Un juzgado de Lleida le impidió al Banco Pastor proceder al embargo del salario y las otras propiedades a dos hermanos marroquíes que en el año 2.005 se hipotecaron para comprar un piso y lo perdieron por no poder pagar la hipoteca cuatro años después. El Banco Pastor les reclamaba 66.000 euros que al parecer debían una vez entregadas las llaves.

El decreto del juzgado considera saldada la deuda, señala a los Bancos en general como principales responsables de la crisis inmobiliaria y se pregunta qué porcentaje de responsabilidad le caben a las entidades bancarias en todo este descalabro. Por ahora el Banco Pastor recurrió la medida que fue dictada el pasado 29 de diciembre.

El decreto toma como antecedentes dos resoluciones de las audiencias de Navarra y Girona que aceptaron que la entrega del inmueble liquide la deuda. Y el escrito razona textualmente que el propio Banco “incorpora en su patrimonio un inmueble que él ha tasado libremente, pero ahora le computa un precio muy inferior a esa valoración”.

Así es que el Banco Pastor tasó el inmueble en 219.000 euros en el 2.005 pero después se lo adjudicó por la mitad unos años más tarde. Como en el caso de Navarra y Girona, la resolución califica de “abuso de derecho” y “enriquecimiento injusto” las intenciones del Banco Pastor.

No se discute que el valor del inmueble sea ahora menor, pero la carga de esa rebaja no tiene por qué recaer en las personas que contrataron las hipotecas en las épocas de bonanza. El decreto del juzgado se pregunta “seguramente, el inmueble tiene ahora un valor de mercado inferior al precio pactado, ¿pero es justo que el deudor sufra todas las consecuencias de este descenso?”. “¿No sería más justo que las entidades también soportasen una parte?”. Y termina su explicación diciendo que los economistas están de acuerdo en que las pérdidas de valor de los inmuebles han sido provocadas en gran parte por las propias entidades financieras con su mala gestión.

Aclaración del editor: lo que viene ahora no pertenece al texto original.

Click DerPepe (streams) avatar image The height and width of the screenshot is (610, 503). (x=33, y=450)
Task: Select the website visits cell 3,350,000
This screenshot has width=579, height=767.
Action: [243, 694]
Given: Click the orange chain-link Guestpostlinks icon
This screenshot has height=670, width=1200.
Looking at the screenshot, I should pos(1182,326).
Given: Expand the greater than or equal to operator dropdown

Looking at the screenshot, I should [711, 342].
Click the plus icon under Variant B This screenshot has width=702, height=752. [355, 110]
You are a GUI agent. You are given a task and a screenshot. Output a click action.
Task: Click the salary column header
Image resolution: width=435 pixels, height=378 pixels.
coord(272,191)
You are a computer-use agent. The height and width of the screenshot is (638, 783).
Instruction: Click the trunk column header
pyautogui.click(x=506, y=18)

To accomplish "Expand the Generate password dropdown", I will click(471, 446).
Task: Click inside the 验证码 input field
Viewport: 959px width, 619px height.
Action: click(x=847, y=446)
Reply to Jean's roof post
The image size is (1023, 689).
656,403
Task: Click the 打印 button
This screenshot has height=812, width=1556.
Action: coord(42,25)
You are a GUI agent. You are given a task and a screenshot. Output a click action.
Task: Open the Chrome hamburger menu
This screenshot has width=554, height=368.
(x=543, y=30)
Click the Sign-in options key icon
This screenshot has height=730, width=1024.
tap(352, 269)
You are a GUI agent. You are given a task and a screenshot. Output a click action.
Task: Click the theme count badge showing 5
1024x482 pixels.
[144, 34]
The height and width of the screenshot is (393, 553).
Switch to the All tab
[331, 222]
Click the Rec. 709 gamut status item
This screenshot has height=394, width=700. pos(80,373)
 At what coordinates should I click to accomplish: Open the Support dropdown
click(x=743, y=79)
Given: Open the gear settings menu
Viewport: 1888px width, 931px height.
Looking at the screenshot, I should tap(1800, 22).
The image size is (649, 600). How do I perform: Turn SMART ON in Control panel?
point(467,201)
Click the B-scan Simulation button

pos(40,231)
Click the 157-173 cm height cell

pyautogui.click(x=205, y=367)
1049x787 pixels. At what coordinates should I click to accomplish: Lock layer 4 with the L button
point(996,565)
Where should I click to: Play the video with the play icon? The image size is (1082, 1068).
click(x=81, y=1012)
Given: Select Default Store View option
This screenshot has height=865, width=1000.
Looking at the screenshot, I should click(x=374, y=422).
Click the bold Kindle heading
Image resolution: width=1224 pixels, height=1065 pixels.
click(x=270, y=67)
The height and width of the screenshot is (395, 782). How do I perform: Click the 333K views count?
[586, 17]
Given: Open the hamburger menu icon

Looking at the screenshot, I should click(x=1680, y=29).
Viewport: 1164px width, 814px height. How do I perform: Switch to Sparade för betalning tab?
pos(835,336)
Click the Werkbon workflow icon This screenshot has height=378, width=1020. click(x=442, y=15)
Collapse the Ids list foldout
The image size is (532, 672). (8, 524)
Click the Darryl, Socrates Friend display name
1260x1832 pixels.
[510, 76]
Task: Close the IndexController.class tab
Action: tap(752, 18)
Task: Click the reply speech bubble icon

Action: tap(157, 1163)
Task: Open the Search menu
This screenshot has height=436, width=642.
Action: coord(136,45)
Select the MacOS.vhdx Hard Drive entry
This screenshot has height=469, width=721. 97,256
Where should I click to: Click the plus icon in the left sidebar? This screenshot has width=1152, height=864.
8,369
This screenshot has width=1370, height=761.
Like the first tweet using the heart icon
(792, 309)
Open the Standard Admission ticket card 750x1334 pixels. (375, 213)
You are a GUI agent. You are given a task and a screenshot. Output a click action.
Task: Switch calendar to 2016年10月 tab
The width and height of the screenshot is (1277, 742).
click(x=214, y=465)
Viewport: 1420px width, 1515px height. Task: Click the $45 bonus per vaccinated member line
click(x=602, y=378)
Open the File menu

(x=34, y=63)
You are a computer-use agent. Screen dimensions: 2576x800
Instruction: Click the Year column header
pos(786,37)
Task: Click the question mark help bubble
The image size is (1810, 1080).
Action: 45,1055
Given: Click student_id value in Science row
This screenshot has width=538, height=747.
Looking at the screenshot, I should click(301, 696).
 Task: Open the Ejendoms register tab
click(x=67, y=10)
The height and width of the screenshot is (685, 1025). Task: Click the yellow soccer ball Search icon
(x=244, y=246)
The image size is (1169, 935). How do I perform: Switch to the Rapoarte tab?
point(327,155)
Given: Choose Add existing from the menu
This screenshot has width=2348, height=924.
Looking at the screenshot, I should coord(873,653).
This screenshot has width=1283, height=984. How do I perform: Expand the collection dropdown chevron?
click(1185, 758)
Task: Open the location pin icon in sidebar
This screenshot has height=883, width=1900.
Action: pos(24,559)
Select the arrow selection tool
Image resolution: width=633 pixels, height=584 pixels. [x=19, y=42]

La abogada de uno de los hermanos asegura que la interpretación estricta de la Ley permite situaciones como ésta, las que claramente son un abuso. Y la actual situación por la que atraviesa el mercado inmobiliario español no está para interpretaciones estrictas de las Leyes ni mucho menos, sino para que, en cada caso, de llegue a un acuerdo que derive en el menor de los males para las partes involucradas.